Noting that patients and healthcare providers regularly get information about medical products through social media outlets, FDA in June proposed two draft guidances that share the agency’s current thinking about how drug and medical device manufacturers can accurately communicate about their products online.
So many words, so few characters
In the guidance, FDA notes: “… regardless of the platform, truthful, accurate, non-misleading, and balanced product promotion best serves the public health. For some products, particularly those with complex indications or extensive serious risks, character space limitations imposed by platform providers may not enable meaningful presentations of both benefit and risk … If an accurate and balanced presentation of both risks and benefits of a specific product is not possible within the constraints of the platform, then the firm should reconsider using that platform for the intended promotional message.”

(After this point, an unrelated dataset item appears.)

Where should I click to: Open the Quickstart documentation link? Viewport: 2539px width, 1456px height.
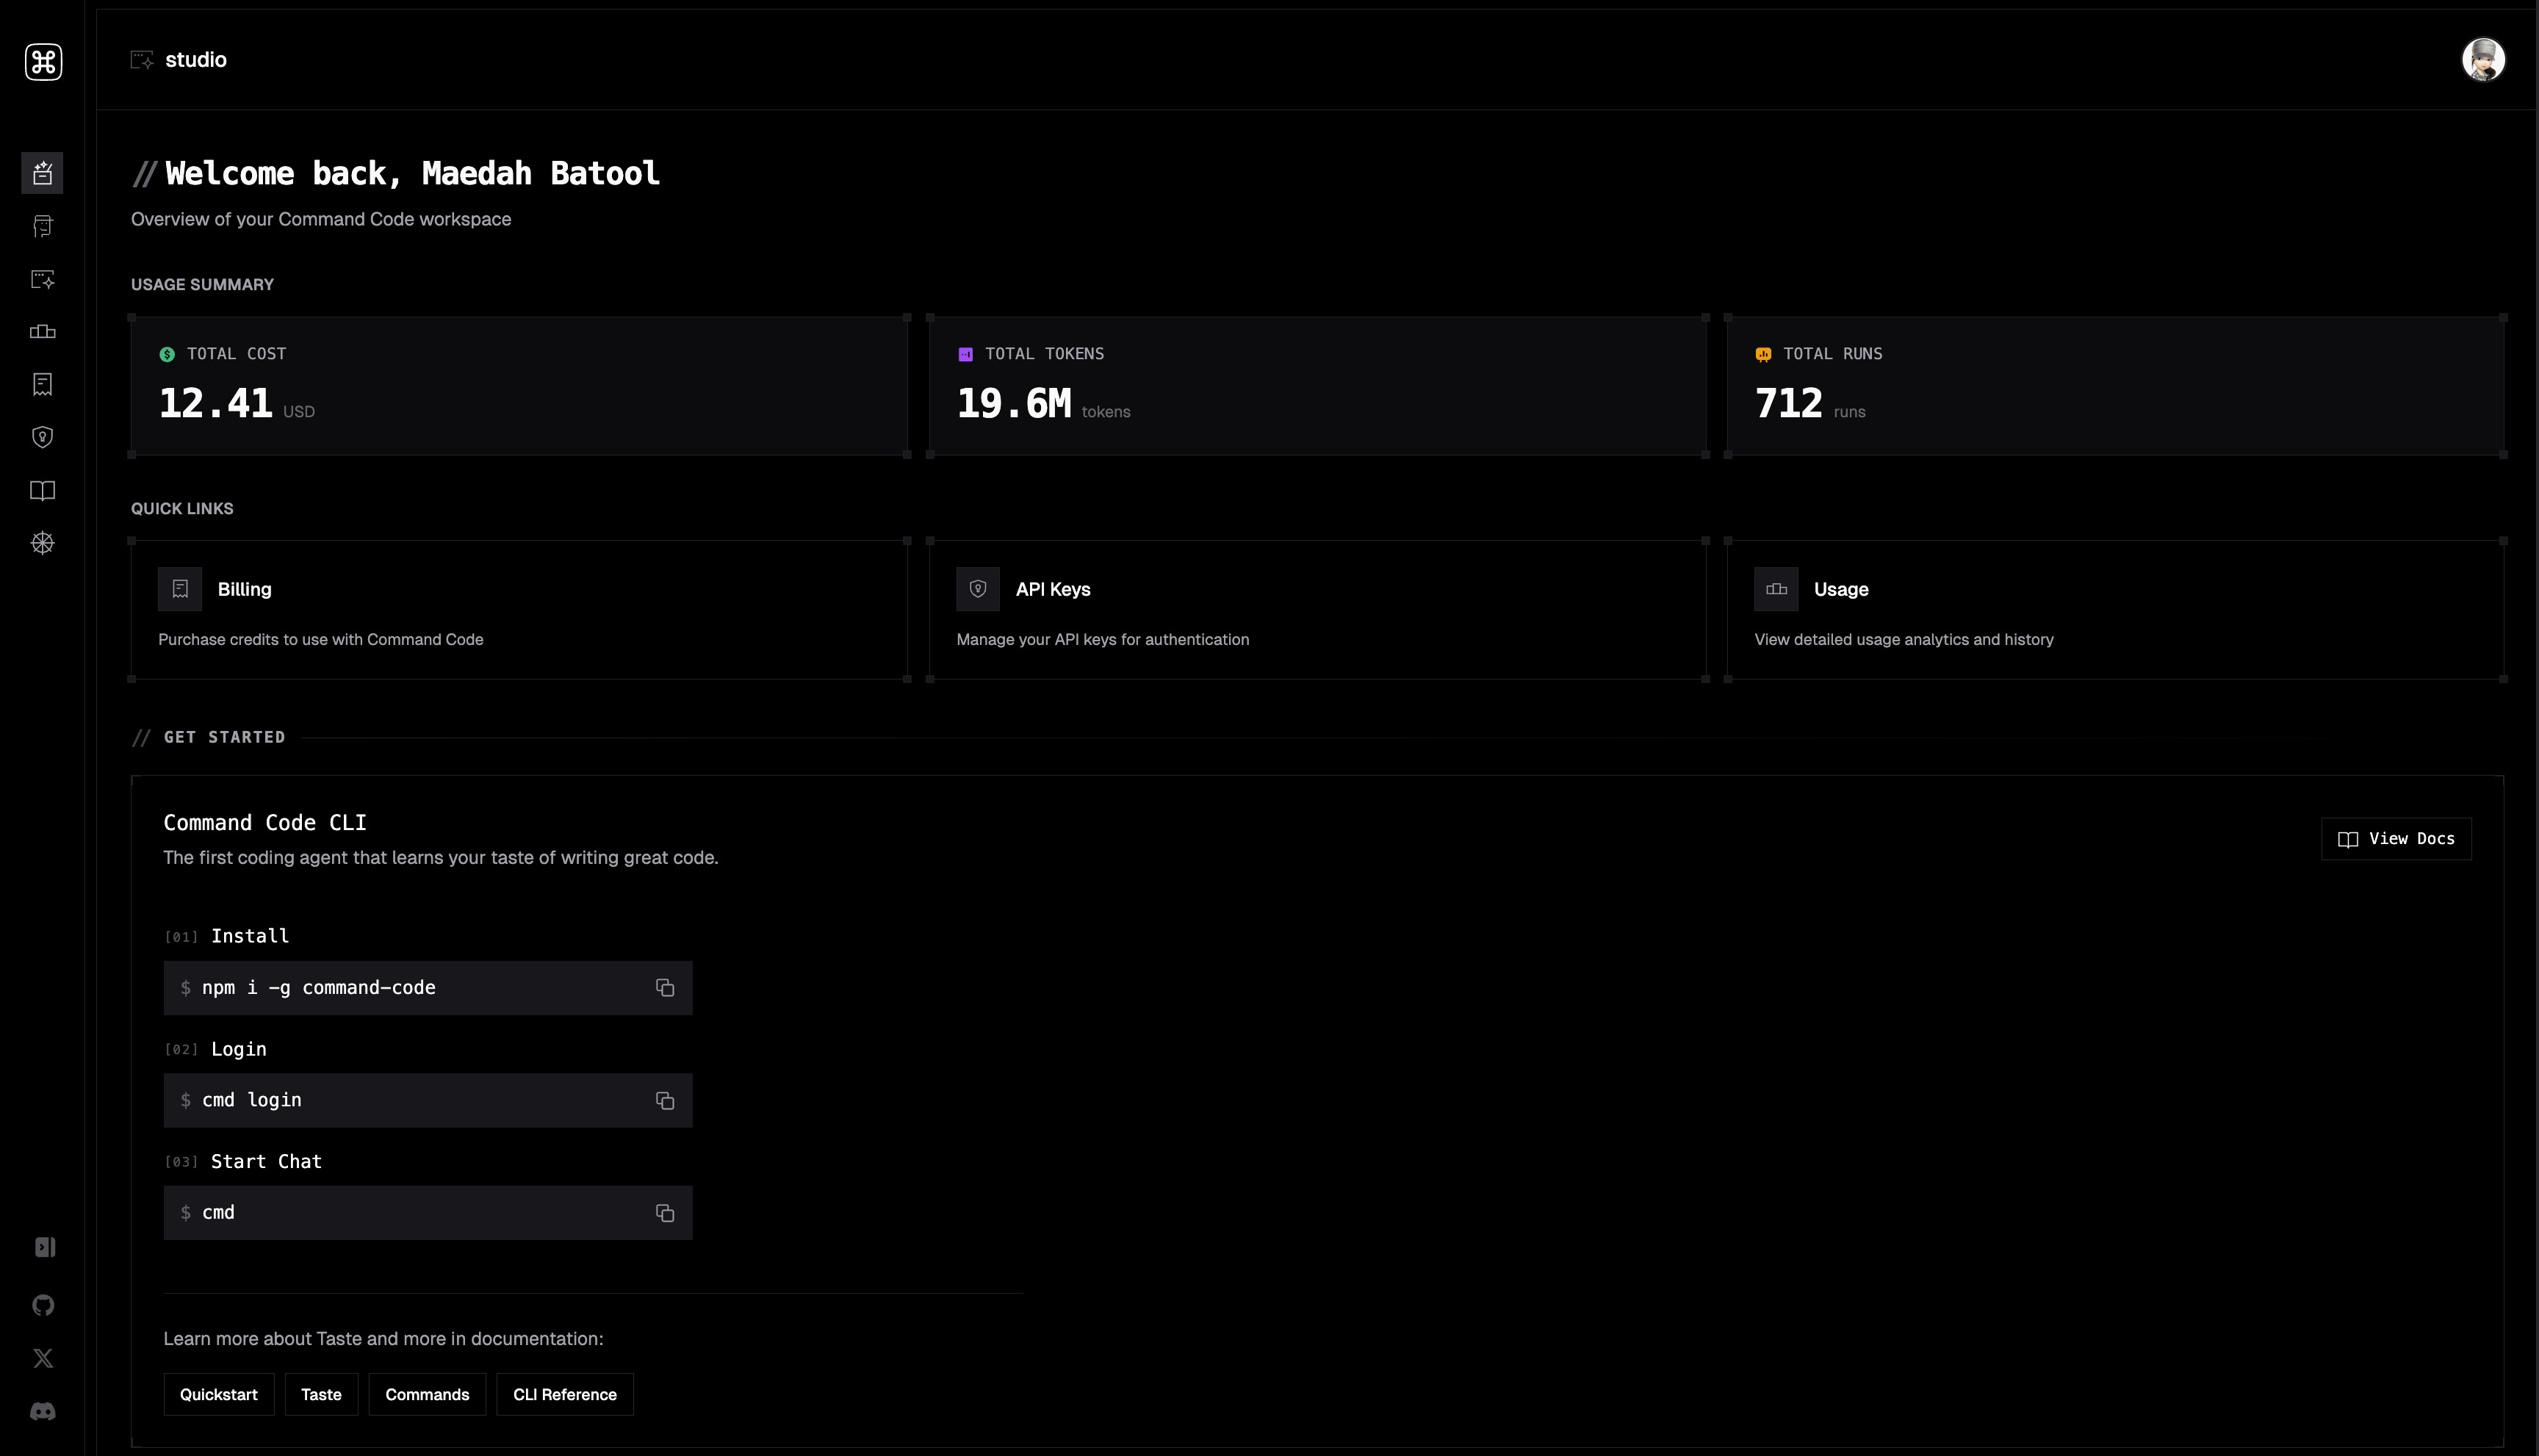coord(218,1394)
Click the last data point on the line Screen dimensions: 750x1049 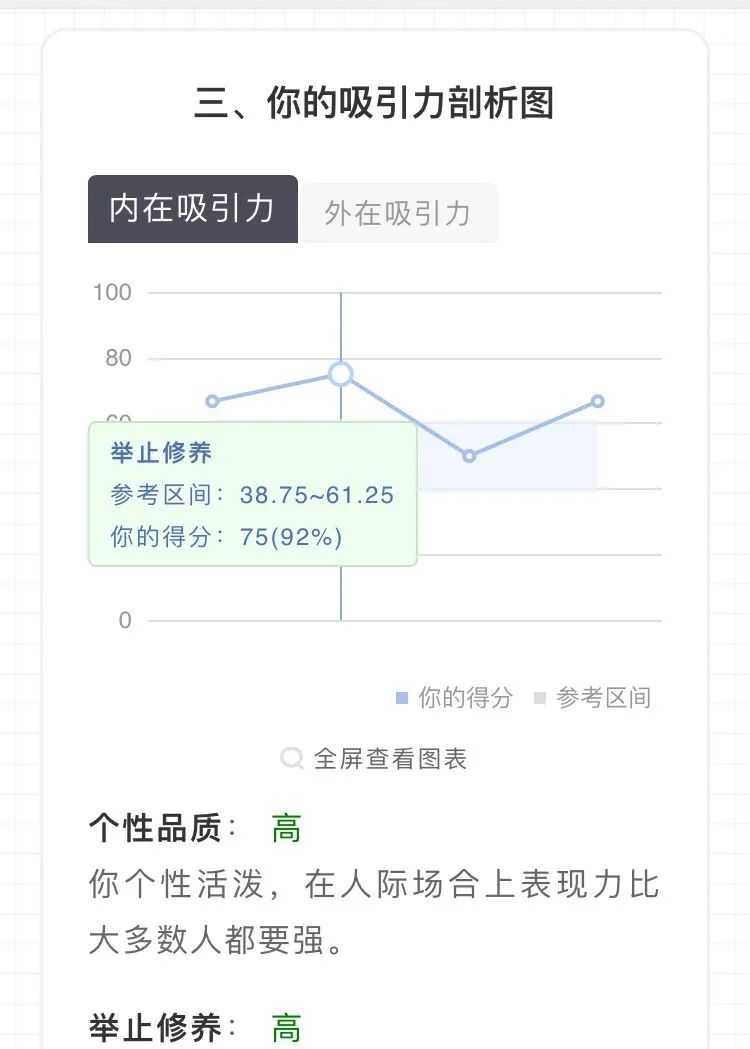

If a firm voluntarily and truthfully undertakes the correction of misinformation that is within the scope of the guidance, “FDA does not intend to object if these voluntary corrections do not satisfy otherwise applicable regulatory requirements, if any,” the draft guidance reads.
In a blog post (3), Thomas Abrams, director of FDA’s Office of Prescription Drug Promotion for the Center for Drug Evaluation and Research, noted that the agency sees social media as an important resource and is committed to developing additional guidance for drug manufacturers, with the best interests of the patient in mind.
However, the task of maintaining proper information about regulated products in an unregulated environment may be too great a challenge for FDA or drug companies to manage.